The supreme court reversed this court, concluding that “Rhodes was on notice that the conditional release term for sex offenders was mandatory and could not be waived by the district court.”  Rhodes, 675 N.W.2d at 327.  The supreme court noted that the statutory requirement of a conditional-release term was added in 1992, seven years before Rhodes entered his plea, and the cases requiring compliance with it were decided in 1998, ten months before Rhodes’s plea.  Id.  In addition, the supreme court concluded that “the postconviction court could infer from Rhodes’ failure to object to the [PSI’s] recommendation, the state’s request at the sentencing hearing and the court’s imposition of the sentence, that Rhodes understood from the beginning that the conditional release term would be a mandatory addition to his plea bargain.”  Id.

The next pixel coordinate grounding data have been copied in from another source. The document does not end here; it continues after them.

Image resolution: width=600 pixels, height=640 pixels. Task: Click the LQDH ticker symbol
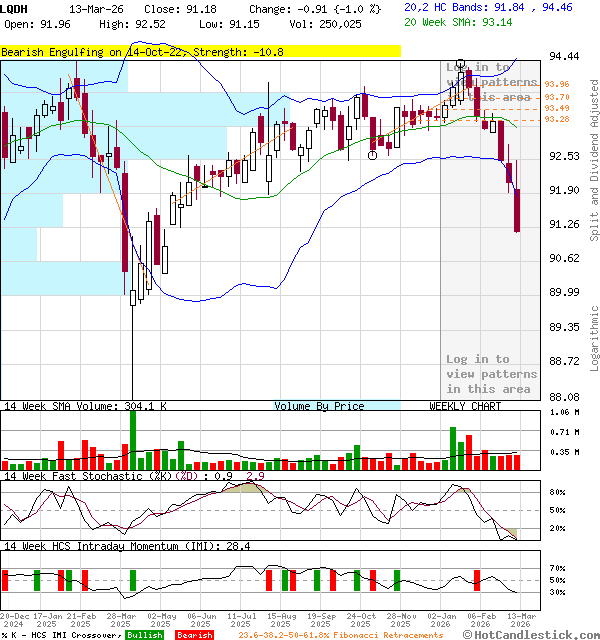click(16, 7)
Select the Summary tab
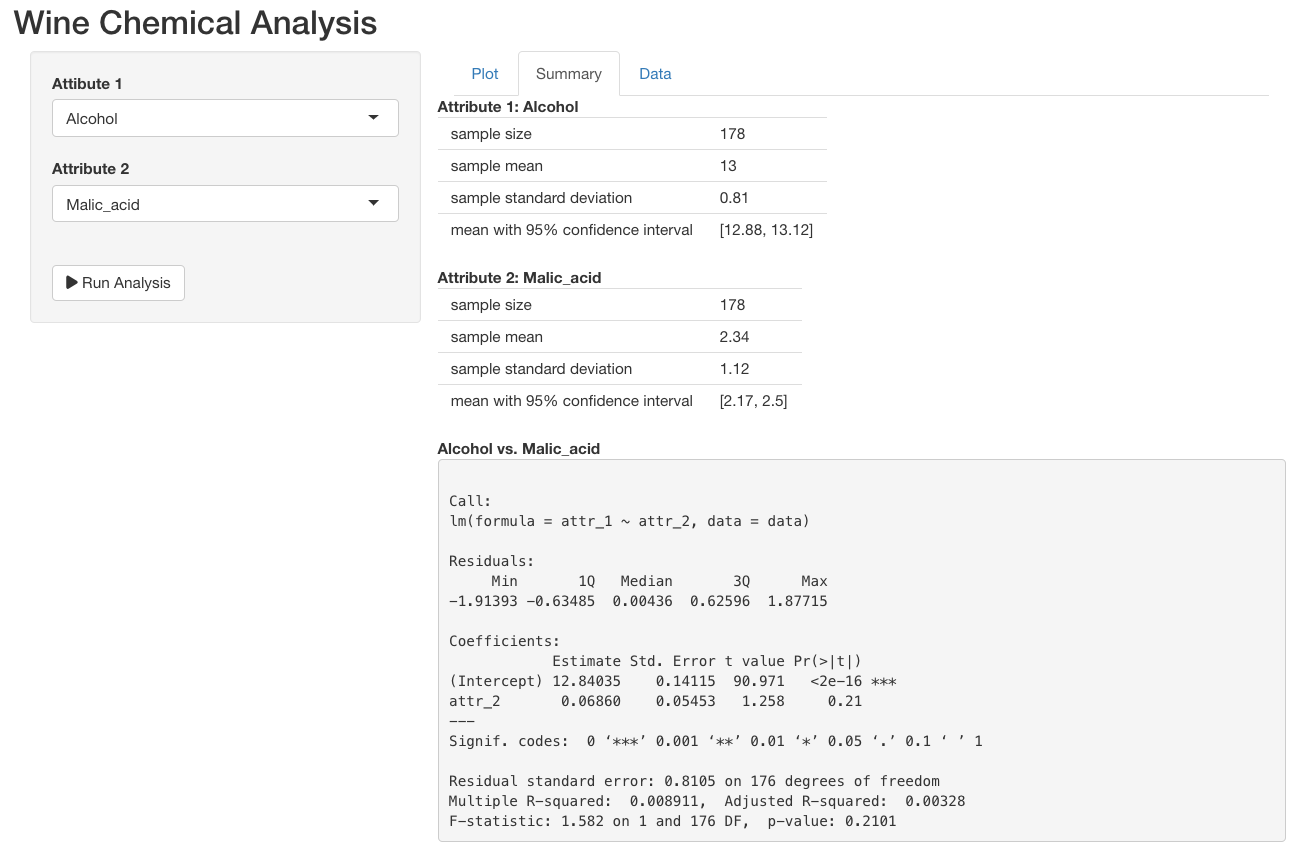The height and width of the screenshot is (854, 1297). [x=568, y=73]
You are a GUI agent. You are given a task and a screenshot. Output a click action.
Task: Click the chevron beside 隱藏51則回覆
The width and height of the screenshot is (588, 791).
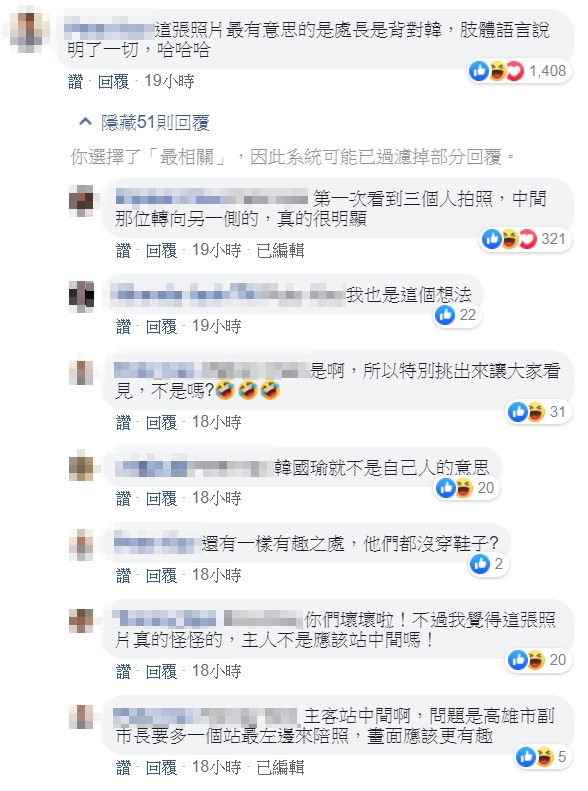pos(85,122)
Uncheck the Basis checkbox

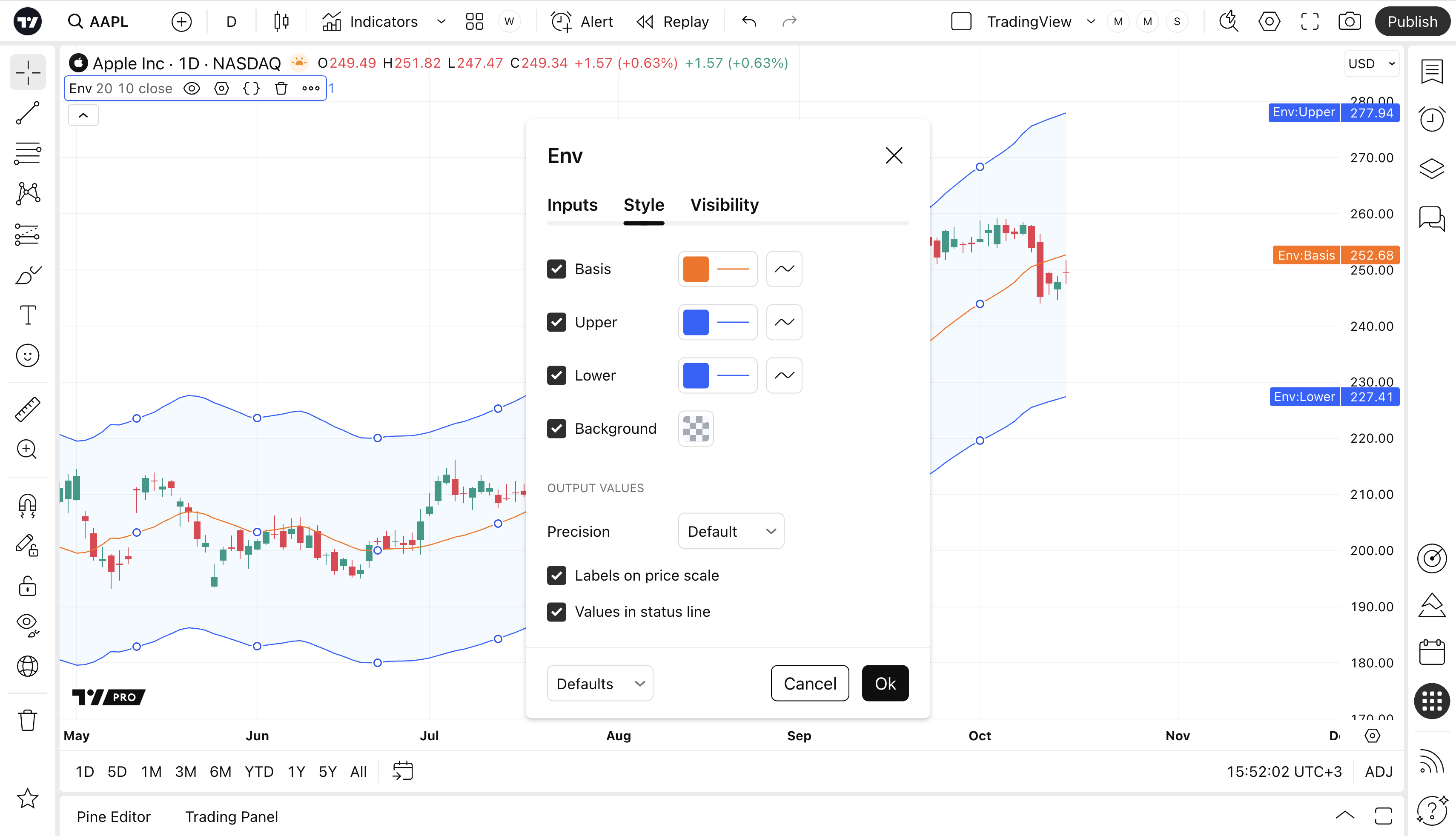556,269
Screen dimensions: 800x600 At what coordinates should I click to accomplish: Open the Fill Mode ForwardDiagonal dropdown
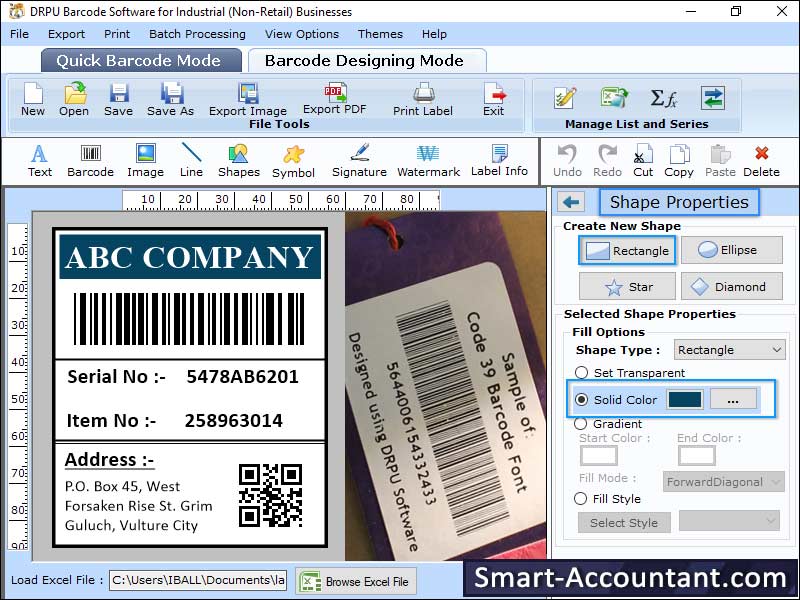(x=726, y=482)
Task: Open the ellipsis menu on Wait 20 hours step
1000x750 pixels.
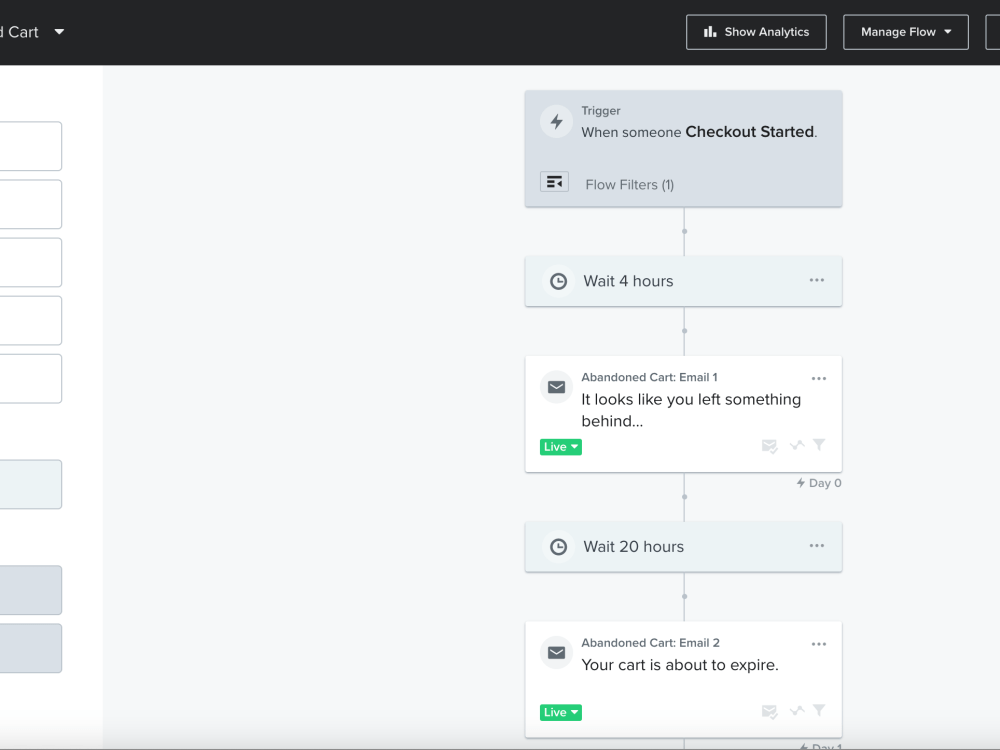Action: click(x=816, y=546)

            Here, appellant’s awareness of the likely imposition of the 10-year conditional-release term can be traced not only to the statute and well-established caselaw but also to the pre-plea investigation report, which he received four months before sentencing.  Based on appellant’s failure to object to the conditional-release term at the sentencing hearing, we conclude that the postconviction court did not abuse its discretion in denying appellant’s petition.